(Entries shown Opens)

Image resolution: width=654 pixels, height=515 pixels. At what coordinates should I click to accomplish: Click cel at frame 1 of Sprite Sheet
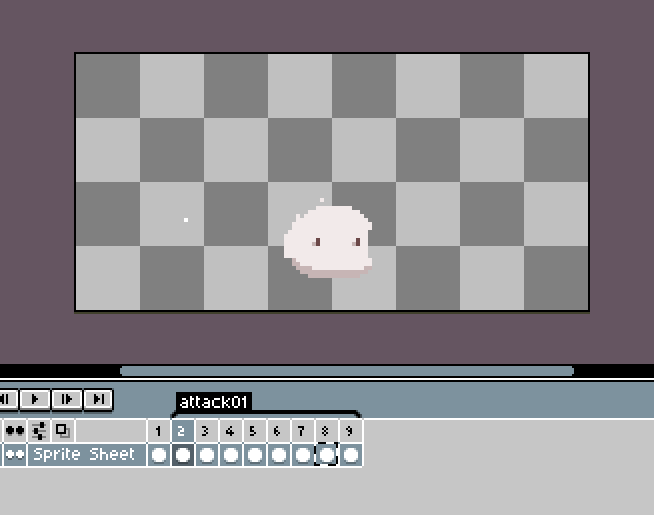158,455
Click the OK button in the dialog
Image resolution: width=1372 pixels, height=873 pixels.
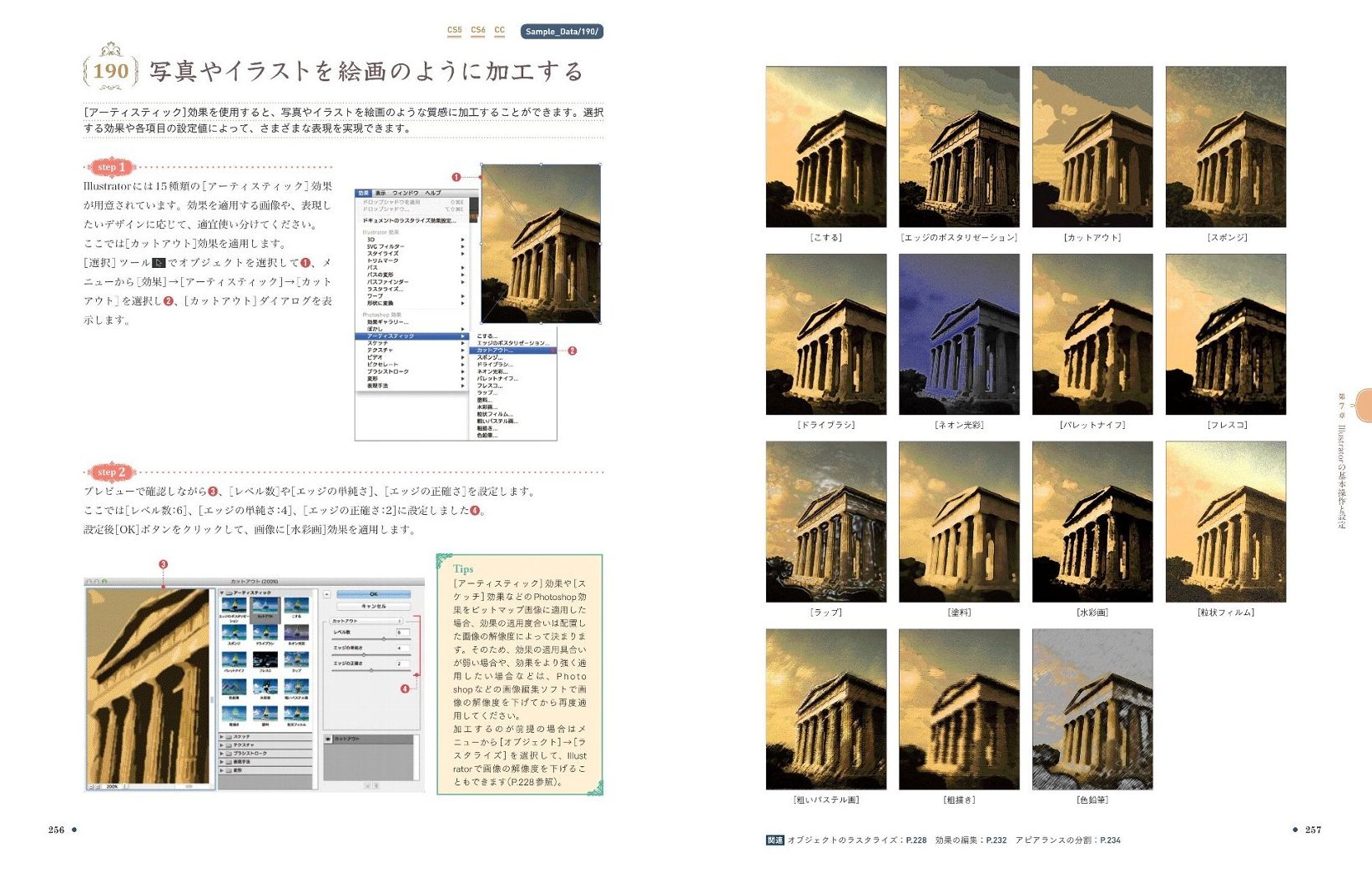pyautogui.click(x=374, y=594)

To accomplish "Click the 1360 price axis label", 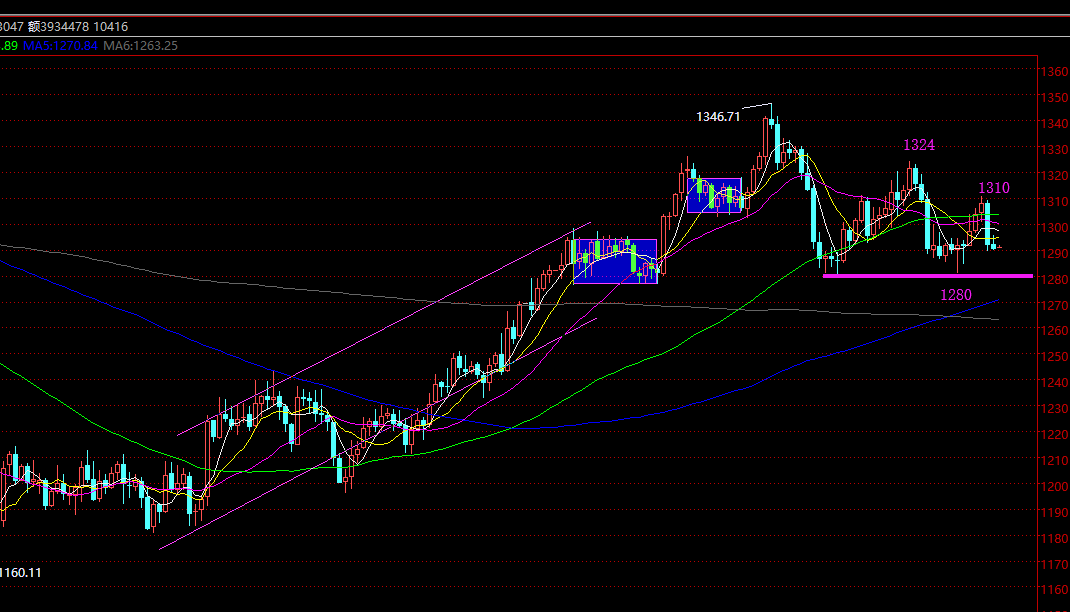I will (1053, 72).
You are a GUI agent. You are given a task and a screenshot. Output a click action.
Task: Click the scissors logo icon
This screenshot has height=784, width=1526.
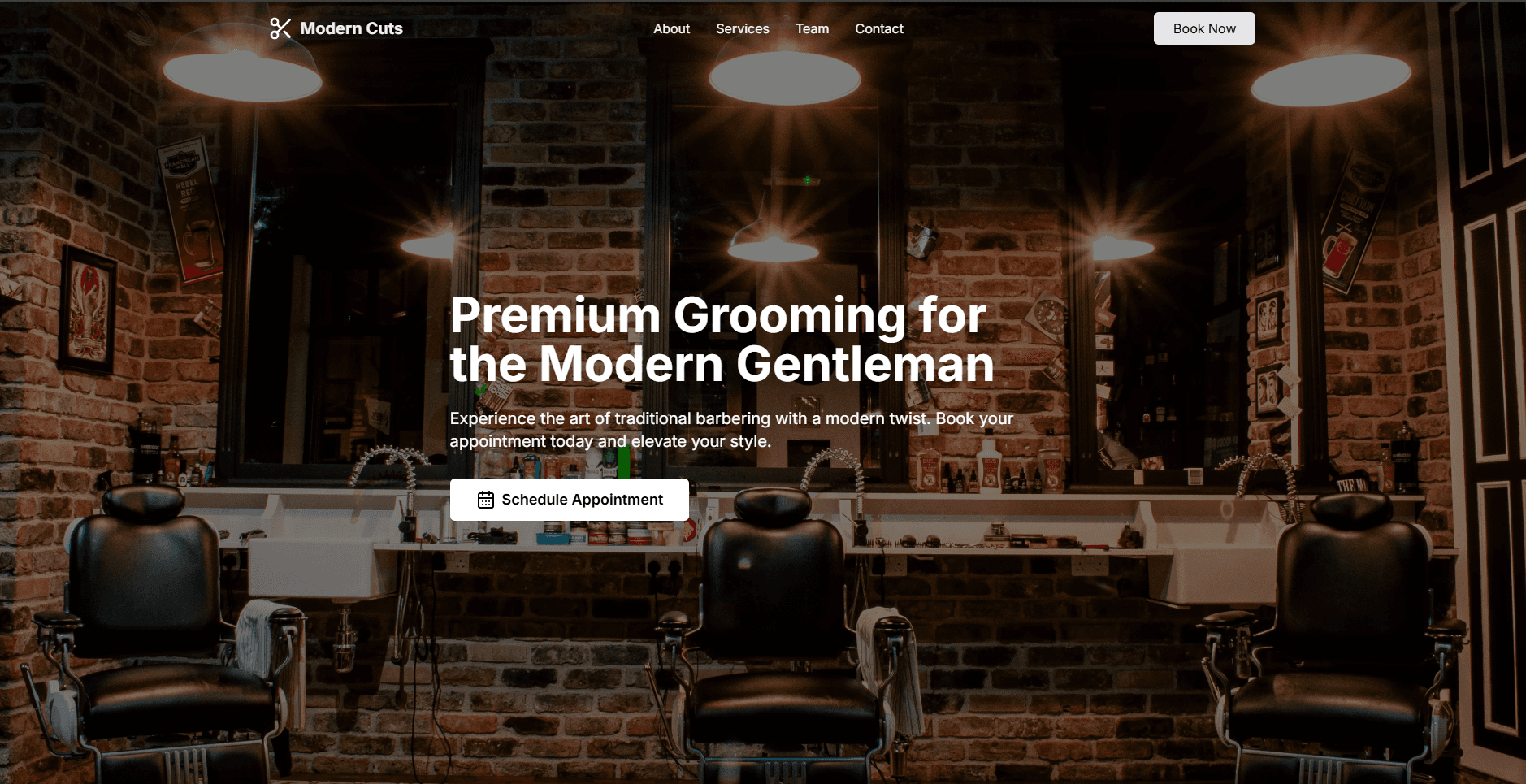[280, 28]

(Entries shown Closes)

What is required :: With the pictures excluded, transcribe word for word only the lines from the one containing "You are a GUI" through the last line of the records.

Solved exercise ::
You are a GUI agent. You are given a task and a screenshot. Output a click action.
Task: Click the scissors logo icon
This screenshot has height=784, width=1526.
[280, 28]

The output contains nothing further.